- **Instructions for the task**: The answer must be every entry, retyped without a single difference.

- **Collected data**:

# # #

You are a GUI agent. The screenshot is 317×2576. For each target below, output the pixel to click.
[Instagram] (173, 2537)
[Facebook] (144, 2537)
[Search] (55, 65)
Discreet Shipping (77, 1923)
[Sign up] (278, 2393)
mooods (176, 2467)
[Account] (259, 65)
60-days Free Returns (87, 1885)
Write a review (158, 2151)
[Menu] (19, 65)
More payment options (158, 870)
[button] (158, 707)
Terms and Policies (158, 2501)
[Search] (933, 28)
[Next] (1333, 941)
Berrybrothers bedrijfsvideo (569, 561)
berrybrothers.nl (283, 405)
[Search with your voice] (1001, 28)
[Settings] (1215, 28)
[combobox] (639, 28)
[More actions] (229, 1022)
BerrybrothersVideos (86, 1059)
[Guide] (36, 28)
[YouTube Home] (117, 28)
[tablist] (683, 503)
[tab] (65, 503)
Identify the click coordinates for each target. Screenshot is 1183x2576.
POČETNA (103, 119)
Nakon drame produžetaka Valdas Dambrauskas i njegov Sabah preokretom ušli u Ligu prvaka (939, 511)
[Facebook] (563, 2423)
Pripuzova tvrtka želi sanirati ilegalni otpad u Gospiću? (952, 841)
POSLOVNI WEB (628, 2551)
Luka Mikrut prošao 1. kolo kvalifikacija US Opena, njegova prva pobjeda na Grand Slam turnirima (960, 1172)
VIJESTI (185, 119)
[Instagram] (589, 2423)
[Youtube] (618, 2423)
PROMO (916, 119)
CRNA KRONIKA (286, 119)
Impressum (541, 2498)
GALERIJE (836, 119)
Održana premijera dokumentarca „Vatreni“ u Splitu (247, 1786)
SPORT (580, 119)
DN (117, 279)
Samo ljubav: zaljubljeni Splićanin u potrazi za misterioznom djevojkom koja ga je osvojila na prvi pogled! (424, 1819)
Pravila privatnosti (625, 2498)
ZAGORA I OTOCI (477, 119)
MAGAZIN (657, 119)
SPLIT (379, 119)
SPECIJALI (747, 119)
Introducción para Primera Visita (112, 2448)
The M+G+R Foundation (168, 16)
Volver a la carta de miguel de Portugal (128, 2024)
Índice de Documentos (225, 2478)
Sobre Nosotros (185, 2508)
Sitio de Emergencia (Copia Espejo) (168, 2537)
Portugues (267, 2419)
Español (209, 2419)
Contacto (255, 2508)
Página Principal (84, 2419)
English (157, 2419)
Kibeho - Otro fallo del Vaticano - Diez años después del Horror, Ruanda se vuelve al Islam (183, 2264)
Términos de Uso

# # #

- **Result for this task**:
You are a GUI agent. The screenshot is 317×2576. For each target below, output the pixel to click.
[Instagram] (173, 2537)
[Facebook] (144, 2537)
[Search] (55, 65)
Discreet Shipping (77, 1923)
[Sign up] (278, 2393)
mooods (176, 2467)
[Account] (259, 65)
60-days Free Returns (87, 1885)
Write a review (158, 2151)
[Menu] (19, 65)
More payment options (158, 870)
[button] (158, 707)
Terms and Policies (158, 2501)
[Search] (933, 28)
[Next] (1333, 941)
Berrybrothers bedrijfsvideo (569, 561)
berrybrothers.nl (283, 405)
[Search with your voice] (1001, 28)
[Settings] (1215, 28)
[combobox] (639, 28)
[More actions] (229, 1022)
BerrybrothersVideos (86, 1059)
[Guide] (36, 28)
[YouTube Home] (117, 28)
[tablist] (683, 503)
[tab] (65, 503)
Identify the click coordinates for each target. Screenshot is 1183x2576.
POČETNA (103, 119)
Nakon drame produžetaka Valdas Dambrauskas i njegov Sabah preokretom ušli u Ligu prvaka (939, 511)
[Facebook] (563, 2423)
Pripuzova tvrtka želi sanirati ilegalni otpad u Gospiću? (952, 841)
POSLOVNI WEB (628, 2551)
Luka Mikrut prošao 1. kolo kvalifikacija US Opena, njegova prva pobjeda na Grand Slam turnirima (960, 1172)
VIJESTI (185, 119)
[Instagram] (589, 2423)
[Youtube] (618, 2423)
PROMO (916, 119)
CRNA KRONIKA (286, 119)
Impressum (541, 2498)
GALERIJE (836, 119)
Održana premijera dokumentarca „Vatreni“ u Splitu (247, 1786)
SPORT (580, 119)
DN (117, 279)
Samo ljubav: zaljubljeni Splićanin u potrazi za misterioznom djevojkom koja ga je osvojila na prvi pogled! (424, 1819)
Pravila privatnosti (625, 2498)
ZAGORA I OTOCI (477, 119)
MAGAZIN (657, 119)
SPLIT (379, 119)
SPECIJALI (747, 119)
Introducción para Primera Visita (112, 2448)
The M+G+R Foundation (168, 16)
Volver a la carta de miguel de Portugal (128, 2024)
Índice de Documentos (225, 2478)
Sobre Nosotros (185, 2508)
Sitio de Emergencia (Copia Espejo) (168, 2537)
Portugues (267, 2419)
Español (209, 2419)
Contacto (255, 2508)
Página Principal (84, 2419)
English (157, 2419)
Kibeho - Otro fallo del Vaticano - Diez años después del Horror, Ruanda se vuelve al Islam (183, 2264)
Términos de Uso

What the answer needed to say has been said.